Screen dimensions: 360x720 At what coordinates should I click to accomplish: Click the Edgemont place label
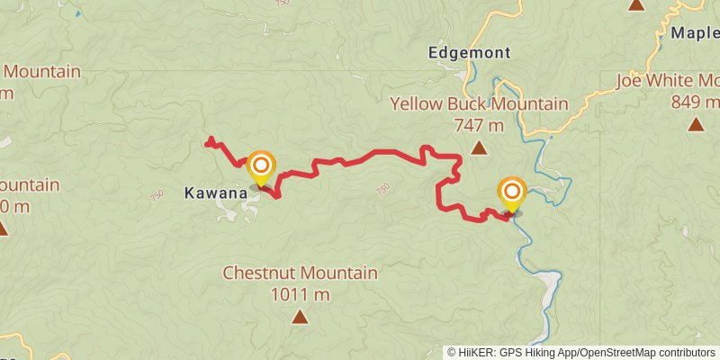click(x=470, y=52)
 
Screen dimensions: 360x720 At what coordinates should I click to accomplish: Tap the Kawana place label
click(x=215, y=193)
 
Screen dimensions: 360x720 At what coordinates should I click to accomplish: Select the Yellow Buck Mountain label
click(x=479, y=104)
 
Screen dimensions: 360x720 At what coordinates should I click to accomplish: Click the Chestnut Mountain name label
click(x=300, y=273)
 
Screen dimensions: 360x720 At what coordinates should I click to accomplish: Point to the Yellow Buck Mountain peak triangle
click(x=479, y=148)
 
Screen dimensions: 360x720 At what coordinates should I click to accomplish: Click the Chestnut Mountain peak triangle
click(x=300, y=316)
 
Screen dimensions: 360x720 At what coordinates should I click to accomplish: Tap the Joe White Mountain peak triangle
click(x=695, y=123)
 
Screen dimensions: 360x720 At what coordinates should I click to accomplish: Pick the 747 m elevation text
click(x=479, y=125)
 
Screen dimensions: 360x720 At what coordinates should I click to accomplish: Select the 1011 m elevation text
click(x=300, y=293)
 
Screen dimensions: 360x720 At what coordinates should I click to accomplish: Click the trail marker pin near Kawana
click(x=261, y=167)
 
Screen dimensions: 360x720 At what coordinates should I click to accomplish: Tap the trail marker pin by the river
click(x=513, y=193)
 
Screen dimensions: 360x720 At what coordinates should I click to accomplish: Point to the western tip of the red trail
click(x=209, y=140)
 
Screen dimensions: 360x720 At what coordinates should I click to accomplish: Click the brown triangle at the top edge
click(x=637, y=4)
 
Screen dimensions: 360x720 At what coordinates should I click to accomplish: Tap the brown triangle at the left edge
click(x=3, y=229)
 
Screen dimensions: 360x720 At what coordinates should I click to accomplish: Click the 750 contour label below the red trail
click(x=382, y=189)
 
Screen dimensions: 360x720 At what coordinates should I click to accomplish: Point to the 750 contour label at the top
▬▬▬▬▬▬▬▬▬▬
* _DO THIS_: Copy the material from its first line through the line containing "click(x=479, y=104)", both included, keeping each request and shifting every coordinate in the answers up by 136. Leave the pictures out.

* _PROBLEM SOLUTION_:
Screen dimensions: 360x720 At what coordinates should I click to accomplish: Click the Edgemont place label
click(x=606, y=188)
 
Screen dimensions: 360x720 At what coordinates should I click to accomplish: Tap the Kawana place label
click(x=351, y=329)
 
Screen dimensions: 360x720 At what coordinates should I click to accomplish: Select the Yellow Buck Mountain label
click(x=615, y=240)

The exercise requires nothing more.